# The $1 Million Aquarium: Customized Fish Tanks as Home Decor



## Sea MunnKey (Oct 2, 2014)

So you think you want your dream tanks as being unique & a master showpiece one-of-a-kind system ... well here's a few for show with designer names & "designer" price tags too 

http://www.wsj.com/articles/the-1-million-aquarium-customized-fish-tanks-as-home-decor-1446741562









Aquarium Architecture's 2,645 saltwater tank is valued at $310,000 with rare Gem Tang fish. Photo: Aquarium Architecture








*Price: *About $50,000 for a 500-gallon tank, outfitted as shown









*Price:* $40,000 for a 1,057-gallon freshwater tank









*Price:* About $150,000 for a 1,600 tank, outfitted as shown








*Price: *$4,995 to $10,000 for a 46-gallon infinity tank


----------



## goobafish (Jan 27, 2015)

Somehow from that article I found my way to this masterpiece:


----------



## Sea MunnKey (Oct 2, 2014)

Shaq's missing the O Henry's bar designed tank as well ....


----------



## fesso clown (Nov 15, 2011)

That fist one is pretty Rad!


----------



## RKLion (Jul 2, 2014)

Wow 1,3 and 4 are crazy. Wish I could afford to spend that kind of dough on a main display...of course though these guys need some help choosing the corals for the inside lol


----------



## DrBlueThumb (Feb 18, 2012)

Nice, I wonder how much they pay the guy that cares for them?


----------



## Sea MunnKey (Oct 2, 2014)

Rich folks are all into showing off their displays without the slightest knowledge or idea on how much work has been put into the system prior.

Wished we could afford custom tanks like this and have an "open account" to our favourite lfs ...

■ Written problem 1
Answer these questions about the forum thread on custom aquariums.
(a) What rare fish does the saltwater tank valued at $310,000 contain?
(b) What is the price of the 1,057-gallon freshwater tank?
(c) Which numbered tanks does RKLion call crazy?
■ Written problem 2
Write the next part of the forum thread on custom aquariums, picking up after its final post.

■ Given data
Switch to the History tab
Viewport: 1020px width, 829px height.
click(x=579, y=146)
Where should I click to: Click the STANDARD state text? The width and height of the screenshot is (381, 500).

■ Task output 1
(a) Rare Gem Tang fish.
(b) $40,000.
(c) Tanks 1, 3 and 4.

■ Task output 2
----------



## RKLion (Jul 2, 2014)

Sea MunnKey said:


> Rich folks are all into showing off their displays without the slightest knowledge or idea on how much work has been put into the system prior.
> 
> Wished we could afford custom tanks like this and have an "open account" to our favourite lfs ...


Aint that the truth! I drool when I see how much dough they have spent on their toy that they pay barely any attention to...then they have plastic corals lol. FML.


----------



## Sea MunnKey (Oct 2, 2014)

I weep every time I see some exquisite showcase reef/tank system & owner(s) don't have a single clue and betcha the only fish they know is ... Dori ... 

I know one personal friend/reefer who knows quite a bit of the reef system ... Chingchai. Had the chance to visit him a couple years back and my only regret is ... my system looked so very small


----------



## RKLion (Jul 2, 2014)

Sea MunnKey said:


> I weep every time I see some exquisite showcase reef/tank system & owner(s) don't have a single clue and betcha the only fish they know is ... Dori ...
> 
> I know one personal friend/reefer who knows quite a bit of the reef system ... Chingchai. Had the chance to visit him a couple years back and my only regret is ... my system looked so very small


Of course I have read about Chingchais system. The first one I really loved where it was sooo packed in. The second larger one is nice too. Must have been really cool to see it in person


----------



## Sea MunnKey (Oct 2, 2014)

Chingchai has a few smaller tanks in the office. His main system A/C runs 24/7 and well hidden from the public eyes.

Checked out the SIAM Reef Club too. It was located in a humongous outdoor flea market (can't remember the name right now) and all the saltwater and lots of freshwater stores located in one central location!!!


----------



## RKLion (Jul 2, 2014)

Sea MunnKey said:


> Chingchai has a few smaller tanks in the office. His main system A/C runs 24/7 and well hidden from the public eyes.
> 
> Checked out the SIAM Reef Club too. It was located in a humongous outdoor flea market (can't remember the name right now) and all the saltwater and lots of freshwater stores located in one central location!!!


I also read about the tanks in the reef club...at the time there was a whole lot of monti caps in there then I believe he re aquascaped. When did you go to Thailand and how long did you stay?...


----------



## Sea MunnKey (Oct 2, 2014)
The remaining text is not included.